France to compensate relatives of Algerian Harki fighters

France has paved the way towards paying reparations to more relatives of Algerians who sided with France in their country's independence war but were then interned in French camps.

France to compensate relatives of Algerian Harki fighters

More than 200,000 Algerians fought with the French army in the war that pitted Algerian independence fighters against their French colonial masters from 1954 to 1962.

At the end of the war, the French government left the loyalist fighters known as Harkis to fend for themselves, despite earlier promises it would look after them.

Trapped in Algeria, many were massacred as the new authorities took revenge.
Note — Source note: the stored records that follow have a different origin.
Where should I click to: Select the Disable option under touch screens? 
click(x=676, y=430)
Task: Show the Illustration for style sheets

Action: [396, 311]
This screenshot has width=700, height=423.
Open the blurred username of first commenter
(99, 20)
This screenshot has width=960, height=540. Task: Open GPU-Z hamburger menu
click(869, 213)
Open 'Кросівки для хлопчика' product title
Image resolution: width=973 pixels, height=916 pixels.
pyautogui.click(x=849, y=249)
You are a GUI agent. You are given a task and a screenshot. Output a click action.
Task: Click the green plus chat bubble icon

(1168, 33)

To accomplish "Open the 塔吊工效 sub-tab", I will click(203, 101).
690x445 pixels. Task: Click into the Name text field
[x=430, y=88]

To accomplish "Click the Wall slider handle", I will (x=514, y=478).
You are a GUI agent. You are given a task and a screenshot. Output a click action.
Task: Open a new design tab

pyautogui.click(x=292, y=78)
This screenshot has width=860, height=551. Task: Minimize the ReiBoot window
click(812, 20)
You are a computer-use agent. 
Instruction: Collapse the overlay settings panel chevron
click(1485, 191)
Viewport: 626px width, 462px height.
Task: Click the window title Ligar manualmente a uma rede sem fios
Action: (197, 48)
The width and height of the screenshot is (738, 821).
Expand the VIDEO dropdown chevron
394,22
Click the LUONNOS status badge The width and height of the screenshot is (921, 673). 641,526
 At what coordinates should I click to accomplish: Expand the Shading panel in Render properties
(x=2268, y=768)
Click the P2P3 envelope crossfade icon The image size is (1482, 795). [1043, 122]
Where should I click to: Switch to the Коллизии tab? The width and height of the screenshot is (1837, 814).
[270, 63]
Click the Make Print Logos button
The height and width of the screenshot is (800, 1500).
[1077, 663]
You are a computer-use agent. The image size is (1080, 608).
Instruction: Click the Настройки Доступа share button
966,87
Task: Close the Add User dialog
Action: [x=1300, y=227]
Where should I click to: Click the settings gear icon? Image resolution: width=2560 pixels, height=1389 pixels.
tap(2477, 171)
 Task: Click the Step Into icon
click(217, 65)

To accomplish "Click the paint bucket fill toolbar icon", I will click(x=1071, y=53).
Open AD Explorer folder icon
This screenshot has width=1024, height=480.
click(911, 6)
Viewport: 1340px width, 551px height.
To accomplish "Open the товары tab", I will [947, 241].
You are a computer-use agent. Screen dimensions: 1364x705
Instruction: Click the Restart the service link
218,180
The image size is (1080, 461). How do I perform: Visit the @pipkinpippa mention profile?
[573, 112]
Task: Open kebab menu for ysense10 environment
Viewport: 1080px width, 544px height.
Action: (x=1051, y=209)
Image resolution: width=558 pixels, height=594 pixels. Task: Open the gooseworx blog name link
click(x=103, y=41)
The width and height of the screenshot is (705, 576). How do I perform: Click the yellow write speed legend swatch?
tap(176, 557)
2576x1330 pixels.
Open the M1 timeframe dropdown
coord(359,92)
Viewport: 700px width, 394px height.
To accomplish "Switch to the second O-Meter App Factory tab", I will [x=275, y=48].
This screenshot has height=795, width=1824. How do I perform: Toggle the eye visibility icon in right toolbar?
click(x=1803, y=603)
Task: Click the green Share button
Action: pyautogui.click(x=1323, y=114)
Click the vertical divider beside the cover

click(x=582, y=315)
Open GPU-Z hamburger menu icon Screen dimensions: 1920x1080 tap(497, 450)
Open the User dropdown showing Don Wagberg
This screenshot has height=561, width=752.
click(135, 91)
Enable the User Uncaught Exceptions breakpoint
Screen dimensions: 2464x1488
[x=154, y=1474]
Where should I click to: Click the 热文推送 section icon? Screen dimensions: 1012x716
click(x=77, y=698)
Thousands of others who fled to France were held in camps, often with their families, in deplorable conditions that an AFP investigation recently found led to the deaths of dozens of children, most of them babies.

READ ALSO Who are the Harkis and why are they still a sore subject in France?

French President Emmanuel Macron in 2021 asked for “forgiveness” on behalf of his country for abandoning the Harkis and their families after independence.

The following year, a law was passed to recognise the state’s responsibility for the “indignity of the hosting and living conditions on its territory”, which caused “exclusion, suffering and lasting trauma”, and recognised the right to reparations for those who had lived in 89 of the internment camps.

But following a new report, 45 new sites – including military camps, slums and shacks – were added on Monday to that list of places the Harkis and their relatives were forced to live, the government said.

Now “up to 14,000 (more) people could receive compensation after transiting through one of these structures,” it said, signalling possible reparations for both the Harkis and their descendants.

Secretary of state Patricia Miralles said the decision hoped to “make amends for a new injustice, including in regions where until now the prejudices suffered by the Harkis living there were not recognised”.

Macron has spoken out on a number of France’s unresolved colonial legacies, including nuclear testing in Polynesia, its role in the Rwandan genocide and war crimes in Algeria.